[Text and element pointing items]
---
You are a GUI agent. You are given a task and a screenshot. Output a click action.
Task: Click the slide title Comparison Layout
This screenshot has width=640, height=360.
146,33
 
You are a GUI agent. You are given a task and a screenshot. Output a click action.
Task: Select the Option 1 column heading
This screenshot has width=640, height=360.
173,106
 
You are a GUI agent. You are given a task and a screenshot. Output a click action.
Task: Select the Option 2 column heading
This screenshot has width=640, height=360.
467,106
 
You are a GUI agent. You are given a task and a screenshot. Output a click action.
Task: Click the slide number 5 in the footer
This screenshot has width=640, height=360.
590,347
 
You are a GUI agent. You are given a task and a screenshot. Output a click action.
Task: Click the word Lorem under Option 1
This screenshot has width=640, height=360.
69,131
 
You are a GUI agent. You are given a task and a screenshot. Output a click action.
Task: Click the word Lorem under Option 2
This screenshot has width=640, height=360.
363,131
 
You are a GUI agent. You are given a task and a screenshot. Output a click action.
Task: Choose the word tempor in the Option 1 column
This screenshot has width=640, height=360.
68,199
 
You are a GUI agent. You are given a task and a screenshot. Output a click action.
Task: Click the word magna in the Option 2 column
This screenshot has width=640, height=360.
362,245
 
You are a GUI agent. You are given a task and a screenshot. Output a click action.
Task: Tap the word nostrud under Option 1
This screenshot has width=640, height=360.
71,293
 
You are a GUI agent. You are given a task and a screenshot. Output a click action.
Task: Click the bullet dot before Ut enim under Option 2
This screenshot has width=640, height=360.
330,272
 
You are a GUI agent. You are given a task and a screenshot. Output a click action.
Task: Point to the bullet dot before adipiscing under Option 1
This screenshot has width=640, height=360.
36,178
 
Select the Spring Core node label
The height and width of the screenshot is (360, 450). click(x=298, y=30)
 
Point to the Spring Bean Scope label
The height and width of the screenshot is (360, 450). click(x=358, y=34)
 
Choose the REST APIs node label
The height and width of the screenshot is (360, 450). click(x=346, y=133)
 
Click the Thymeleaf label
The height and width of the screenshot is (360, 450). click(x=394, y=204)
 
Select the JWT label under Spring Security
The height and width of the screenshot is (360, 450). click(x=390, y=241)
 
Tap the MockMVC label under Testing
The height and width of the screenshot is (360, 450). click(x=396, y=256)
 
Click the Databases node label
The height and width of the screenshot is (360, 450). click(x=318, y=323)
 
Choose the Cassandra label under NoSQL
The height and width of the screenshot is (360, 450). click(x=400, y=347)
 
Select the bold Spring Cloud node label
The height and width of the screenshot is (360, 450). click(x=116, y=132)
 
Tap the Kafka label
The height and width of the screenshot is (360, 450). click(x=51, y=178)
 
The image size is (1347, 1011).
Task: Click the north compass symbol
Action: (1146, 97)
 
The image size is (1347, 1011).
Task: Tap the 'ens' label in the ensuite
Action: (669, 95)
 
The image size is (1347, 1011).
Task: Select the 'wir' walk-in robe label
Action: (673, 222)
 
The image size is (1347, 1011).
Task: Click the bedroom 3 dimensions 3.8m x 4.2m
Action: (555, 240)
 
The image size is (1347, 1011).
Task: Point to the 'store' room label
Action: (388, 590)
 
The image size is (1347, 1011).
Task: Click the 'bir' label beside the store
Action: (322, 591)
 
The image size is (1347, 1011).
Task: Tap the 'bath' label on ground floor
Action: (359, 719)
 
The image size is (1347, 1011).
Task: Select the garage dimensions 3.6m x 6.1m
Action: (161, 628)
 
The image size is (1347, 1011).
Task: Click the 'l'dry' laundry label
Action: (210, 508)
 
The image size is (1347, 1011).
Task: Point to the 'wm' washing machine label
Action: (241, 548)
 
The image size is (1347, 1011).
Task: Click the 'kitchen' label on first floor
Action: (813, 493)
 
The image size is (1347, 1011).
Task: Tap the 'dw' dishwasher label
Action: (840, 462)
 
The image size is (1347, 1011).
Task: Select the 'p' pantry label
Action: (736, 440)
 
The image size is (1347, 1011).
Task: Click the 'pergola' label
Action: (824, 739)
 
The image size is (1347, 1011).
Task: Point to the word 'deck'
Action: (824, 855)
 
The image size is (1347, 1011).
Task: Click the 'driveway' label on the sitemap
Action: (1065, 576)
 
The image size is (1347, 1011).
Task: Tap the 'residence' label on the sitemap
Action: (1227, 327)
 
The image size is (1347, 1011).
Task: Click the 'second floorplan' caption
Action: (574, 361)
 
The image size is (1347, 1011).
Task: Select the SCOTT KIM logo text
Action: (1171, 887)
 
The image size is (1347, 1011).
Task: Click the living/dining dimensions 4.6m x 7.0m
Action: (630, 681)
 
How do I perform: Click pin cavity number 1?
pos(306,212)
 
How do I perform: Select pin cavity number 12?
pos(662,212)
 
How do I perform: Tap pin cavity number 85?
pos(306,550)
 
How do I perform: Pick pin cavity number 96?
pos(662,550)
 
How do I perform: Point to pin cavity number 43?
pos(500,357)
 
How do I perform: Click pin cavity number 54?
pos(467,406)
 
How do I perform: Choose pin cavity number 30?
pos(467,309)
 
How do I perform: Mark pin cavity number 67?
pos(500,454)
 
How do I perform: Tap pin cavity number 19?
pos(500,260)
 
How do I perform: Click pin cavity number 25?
---
**GOAL**
Swap "pin cavity" for "pin socket" everywhere it appears in the items above, and write out all the items again with nothing else altered.

**RESULT OF THE TASK**
You are a GUI agent. You are given a task and a screenshot. Output a click action.
Task: Click the slide title Comparison Layout
This screenshot has width=640, height=360.
146,33
 
You are a GUI agent. You are given a task and a screenshot. Output a click action.
Task: Select the Option 1 column heading
This screenshot has width=640, height=360.
173,106
 
You are a GUI agent. You are given a task and a screenshot. Output a click action.
Task: Select the Option 2 column heading
This screenshot has width=640, height=360.
467,106
 
You are a GUI agent. You are given a task and a screenshot. Output a click action.
Task: Click the slide number 5 in the footer
This screenshot has width=640, height=360.
590,347
 
You are a GUI agent. You are given a task and a screenshot. Output a click action.
Task: Click the word Lorem under Option 1
This screenshot has width=640, height=360.
69,131
 
You are a GUI agent. You are given a task and a screenshot. Output a click action.
Task: Click the word Lorem under Option 2
This screenshot has width=640, height=360.
363,131
 
You are a GUI agent. You are given a task and a screenshot. Output a click action.
Task: Choose the word tempor in the Option 1 column
This screenshot has width=640, height=360.
68,199
 
You are a GUI agent. You are given a task and a screenshot. Output a click action.
Task: Click the word magna in the Option 2 column
This screenshot has width=640, height=360.
362,245
 
You are a GUI agent. You are given a task and a screenshot. Output a click action.
Task: Tap the word nostrud under Option 1
This screenshot has width=640, height=360.
71,293
 
You are a GUI agent. You are given a task and a screenshot. Output a click action.
Task: Click the bullet dot before Ut enim under Option 2
This screenshot has width=640, height=360.
330,272
 
You are a GUI agent. You are given a task and a screenshot. Output a click action.
Task: Point to the bullet dot before adipiscing under Option 1
This screenshot has width=640, height=360.
36,178
 
Select the Spring Core node label
The height and width of the screenshot is (360, 450). click(x=298, y=30)
 
Point to the Spring Bean Scope label
The height and width of the screenshot is (360, 450). click(x=358, y=34)
 
Choose the REST APIs node label
The height and width of the screenshot is (360, 450). click(x=346, y=133)
 
Click the Thymeleaf label
The height and width of the screenshot is (360, 450). click(x=394, y=204)
 
Select the JWT label under Spring Security
The height and width of the screenshot is (360, 450). click(x=390, y=241)
 
Tap the MockMVC label under Testing
The height and width of the screenshot is (360, 450). click(x=396, y=256)
 
Click the Databases node label
The height and width of the screenshot is (360, 450). click(x=318, y=323)
 
Choose the Cassandra label under NoSQL
The height and width of the screenshot is (360, 450). click(x=400, y=347)
 
Select the bold Spring Cloud node label
The height and width of the screenshot is (360, 450). click(x=116, y=132)
 
Tap the Kafka label
The height and width of the screenshot is (360, 450). click(x=51, y=178)
 
The image size is (1347, 1011).
Task: Click the north compass symbol
Action: (1146, 97)
 
The image size is (1347, 1011).
Task: Tap the 'ens' label in the ensuite
Action: (669, 95)
 
The image size is (1347, 1011).
Task: Select the 'wir' walk-in robe label
Action: (673, 222)
 
The image size is (1347, 1011).
Task: Click the bedroom 3 dimensions 3.8m x 4.2m
Action: (555, 240)
 
The image size is (1347, 1011).
Task: Point to the 'store' room label
Action: (388, 590)
 
The image size is (1347, 1011).
Task: Click the 'bir' label beside the store
Action: (322, 591)
 
The image size is (1347, 1011).
Task: Tap the 'bath' label on ground floor
Action: (359, 719)
 
The image size is (1347, 1011).
Task: Select the garage dimensions 3.6m x 6.1m
Action: (161, 628)
 
The image size is (1347, 1011).
Task: Click the 'l'dry' laundry label
Action: (210, 508)
 
The image size is (1347, 1011).
Task: Point to the 'wm' washing machine label
Action: (241, 548)
 
The image size is (1347, 1011).
Task: Click the 'kitchen' label on first floor
Action: (813, 493)
 
The image size is (1347, 1011).
Task: Tap the 'dw' dishwasher label
Action: (840, 462)
 
The image size is (1347, 1011).
Task: Select the 'p' pantry label
Action: (736, 440)
 
The image size is (1347, 1011).
Task: Click the 'pergola' label
Action: (824, 739)
 
The image size is (1347, 1011).
Task: Point to the word 'deck'
Action: (824, 855)
 
The image size is (1347, 1011).
Task: Click the 'driveway' label on the sitemap
Action: (1065, 576)
 
The image size is (1347, 1011).
Task: Tap the 'residence' label on the sitemap
Action: (1227, 327)
 
The image size is (1347, 1011).
Task: Click the 'second floorplan' caption
Action: (574, 361)
 
The image size is (1347, 1011).
Task: Select the SCOTT KIM logo text
Action: (1171, 887)
 
The image size is (1347, 1011).
Task: Click the living/dining dimensions 4.6m x 7.0m
Action: (630, 681)
 
How do I perform: Click pin socket number 1?
pos(306,212)
 
How do I perform: Select pin socket number 12?
pos(662,212)
 
How do I perform: Tap pin socket number 85?
pos(306,550)
 
How do I perform: Pick pin socket number 96?
pos(662,550)
 
How do I perform: Point to pin socket number 43?
pos(500,357)
 
How do I perform: Click pin socket number 54?
pos(467,406)
 
How do I perform: Choose pin socket number 30?
pos(467,309)
 
How do I perform: Mark pin socket number 67?
pos(500,454)
 
How do I perform: Tap pin socket number 19?
pos(500,260)
 
How do I perform: Click pin socket number 25?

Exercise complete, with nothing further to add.